Granted, the owners created this mess by overpaying players, and giving them far too much control over where they play. They've so coddled a pool of employees who's ego and intelligence have easily misled them to believe THEY are the product being sold, not the NBA, and are somehow more valuable than the league that pays them. Sadly, it's a childishly ignorant misunderstanding of the simplest of business economics- players want more than there is to pay them with.  

It's also human nature to believe the life you've always known is normal...and players haven't been told "no" much in their lives, untill now. Reduced contracts, aren't in their vocabulary, and the NBPA has represented the NBA's negotiating stance to players, not as a financial neccessity, but rather an unwillingness to compromise by individual owners and the NBA as a whole....In this regard, the NBPA reps (Billy Hunter and Derek Fisher) have misrepresented both the rank and file players they are supposed to be looking out for, and their employers, the NBA, by trying to spin failed negotiations as an issue of pride and principle, instead of what it really is - one of profit and loss.

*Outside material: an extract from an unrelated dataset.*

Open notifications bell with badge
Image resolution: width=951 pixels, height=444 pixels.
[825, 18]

Players taking legal action against the NBA will be a waste of considerable cost and time. There is no basis to believe that the NBA asking the highest average salary in pro sports to take what amounts to a 6% reduction, consitutes unfair labor practice. Similarly, there is no basis for an anti-trust suit, because there are no competitors to the NBA that have been harmed. It's a defacto stall tactic that will cost the players far more than the current NBA offer would have, with little chance of ever getting that money back.

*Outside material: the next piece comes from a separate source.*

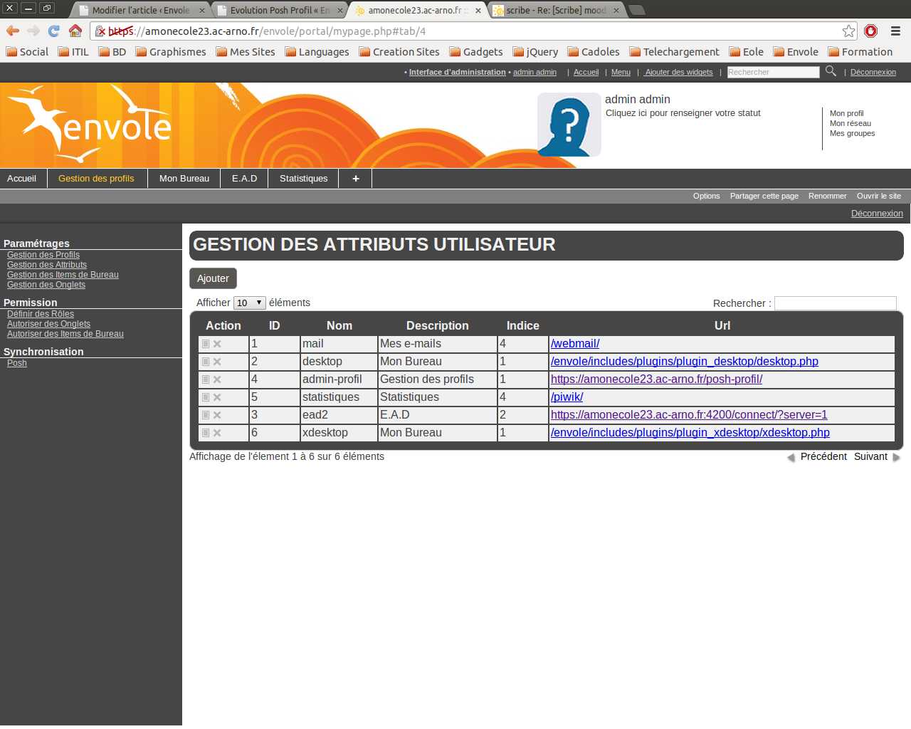
Task: Open the Chrome hamburger menu
Action: (895, 31)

Both sides have options, but there is only one inevidible result-players WILL make less money so the NBA CAN turn a profit, or there will be NO NBA. No business can sustain 9 figure losses and survive...and no court can make them.




Since: Mar 3, 2009
Posted on: November 14, 2011 8:22 am
 

NBA says it could void all existing contracts

Well said.



Since: Sep 4, 2011
Posted on: November 14, 2011 3:51 am
 

NBA says it could void all existing contracts

It's a hefty threat, the kind of nuclear weapon for the owners that decertification is for the players. Both sides continue to get closer to the button and there appears to be no cooler head to walk things back.
I am so sick of sports writing lately. Nuclear war? This type of characterization, the hyperbole, is offensive. Why?


The true damage of the lockout has been done already. The police officers, concession workers, team staff, ticket takers, interns, stat team, marketing departments, ushers, they've all been told to go home. Their jobs are gone.


Now we have rich ballplayers and owners squabbling over a system, which quite frankly, is unsustainable. The players want more. The money has to come from somewhere. When 23 teams out of 30 are losing money, the system is unsustainable. But I don't want to talk about that. I want to talk about how ridiculous it is for a writer to compare a GAME and a childish, middle school argument between two extremely lucky groups (not that they didn't earn it, they did the work to own businesses and play ball at this level) to nuclear war. At the end of the day, these are grown men playing a child's game. And as Charles Barkley said, the NBPA and NBA aren't solving world problems. They are playing a game.


So the comparisons to nuclear war, and utter devestation, and this over dramatic garabe is getting frustrating. I hope the NBA stays locked out so the players can realize how good they had it. I'll enjoy the better ratings, higher attendence, better sales numbers for college hoops, where most of the players are actually playing because they love the game, not the money.